The Great American Read sent me scurrying to my personal library to review some books about books. That is an odd sub-genre, but not a small one.
From my library (i.e., room-filling book pile) I pulled out The Novel 100 by Daniel Burt, The 100 Most Influential Books Ever Written by Martin Seymour-Smith and Twenty-five Books That Shaped America by Thomas C. Foster. I have certainly read many others over the years, picked up while wandering through libraries. I own these three because they were on remainder lists, which made them cheap enough to buy.
I also have A Great Idea at the Time by Alex Beam, which deserves a whole ‘nother post, later. (See the aside below before you write me about my bad grammar.)
Why do we read these books on books? For the lists and for the opinions. Everyone who writes one of these books is highly opinionated. They have to be, since there are no real criteria for making these choices. It’s all very subjective. One person’s Great is another person’s Crap.
It might be interesting to read a few dozen of these lists and see what books, if any, end up on all of them. Moby Dick, might qualify; everyone admires it from afar, although few read it. Still, I wouldn’t bet money on any title ending up on every list.
The best of these authors admit that their picks are personal, and could have gone a different way on a different day. They defend their choices with humor, which is always welcome. A good book-on-books is fun to read. Even when the prejudice is potentially offensive, we get to laugh at academics looking like red-necks without realizing it. And, no, I’m not going to admit which one of the above I’m talking about.
The criteria for inclusion are also different from book to book. The Novel 100 is based on pure quality, and on continuing to be recognized as fashions change. Daniel Burt begins with 1. Don Quixote and carries though 100. Gone With the Wind. Then he adds an appendix called the second hundred. The reader gets a two-fer.
Seymour-Smith skips great books which were not influential on other writers or the culture in general, and includes books which were influential, even if they were inherently bad. Calvin’s Institutes of the Christian Religion is an example of the latter. Seymour-Smith’s list runs from 1 The I Ching through 100 Beyond Freedom and Dignity. Mercifully, he does not provide a second hundred.
Foster writes with a light tone, sometimes slipping too far into flippancy, and only gives us twenty-eight books. His twenty-five include a two-fer of short books of poetry and a trilogy of novels. He also provides a list of fifteen runners-up.
If I wanted to collate the books in these three collections, throwing out the duplicates, the number would probably be close to 300. Am I going to read them all? Not in this lifetime, but I can read these reviews and come away with at least an idea of what I am missing. I can also garner a much smaller list of ones I actually might read some day.
Aside. If you are a writer, you must ponder the weird cock-ups where grammar meets usage. Take the phrase I used humorously, a whole ‘nother post.
Another post makes sense. If you add the modifier whole, the phrase falls apart. In another whole post , whole seems to modify post when it is meant to modify another. That is, it seems to say an additional post instead of a very different post.

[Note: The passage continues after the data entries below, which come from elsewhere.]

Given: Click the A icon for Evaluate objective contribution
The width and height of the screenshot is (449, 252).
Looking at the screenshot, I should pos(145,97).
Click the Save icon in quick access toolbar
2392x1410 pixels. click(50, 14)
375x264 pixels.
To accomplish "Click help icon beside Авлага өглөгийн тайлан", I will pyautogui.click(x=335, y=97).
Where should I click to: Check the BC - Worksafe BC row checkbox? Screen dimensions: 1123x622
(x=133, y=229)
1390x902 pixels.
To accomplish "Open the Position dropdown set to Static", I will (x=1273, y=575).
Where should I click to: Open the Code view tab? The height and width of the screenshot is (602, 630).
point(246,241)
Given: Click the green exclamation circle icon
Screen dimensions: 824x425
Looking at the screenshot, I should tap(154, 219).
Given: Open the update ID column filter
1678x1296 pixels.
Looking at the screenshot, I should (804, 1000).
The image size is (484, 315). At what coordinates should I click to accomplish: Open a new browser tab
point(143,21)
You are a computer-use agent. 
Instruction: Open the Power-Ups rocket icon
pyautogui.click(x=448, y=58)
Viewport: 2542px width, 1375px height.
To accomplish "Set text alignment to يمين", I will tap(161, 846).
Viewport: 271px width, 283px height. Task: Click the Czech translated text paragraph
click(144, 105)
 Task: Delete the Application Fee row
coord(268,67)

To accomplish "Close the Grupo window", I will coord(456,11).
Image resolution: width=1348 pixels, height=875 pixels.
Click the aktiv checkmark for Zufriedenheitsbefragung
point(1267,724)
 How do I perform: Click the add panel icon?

It is similar to German, which has two words for another. Noch eine Bier means “Bring me an additional beer”, but ein andera Bier means “Bring me a different beer, I don’t like this one.”
You might try to break another into an other so you can squeeze in the additional modifier closer to its referent. But that doesn’t work either. You end up with—
An whole other post. That puts an instead of a in front of a consonant. So you try—
A whole other post. But that doesn’t work either, because you have lost the “n“, which leaves your reader muttering under his breath, “A other post? That’s not right!”
So you end up splitting another in a different place, ending up with a nother. Put that back into the phrase, and you get a whole ‘nother post which sounds right, even though it’s wrong.
Ain’t English fun?
This brings up Writers Rule # 1, to wit: If that which is grammatically correct looks bad, use a different sentence altogether.
You might also call it the “There are things up with which I will not put!” rule.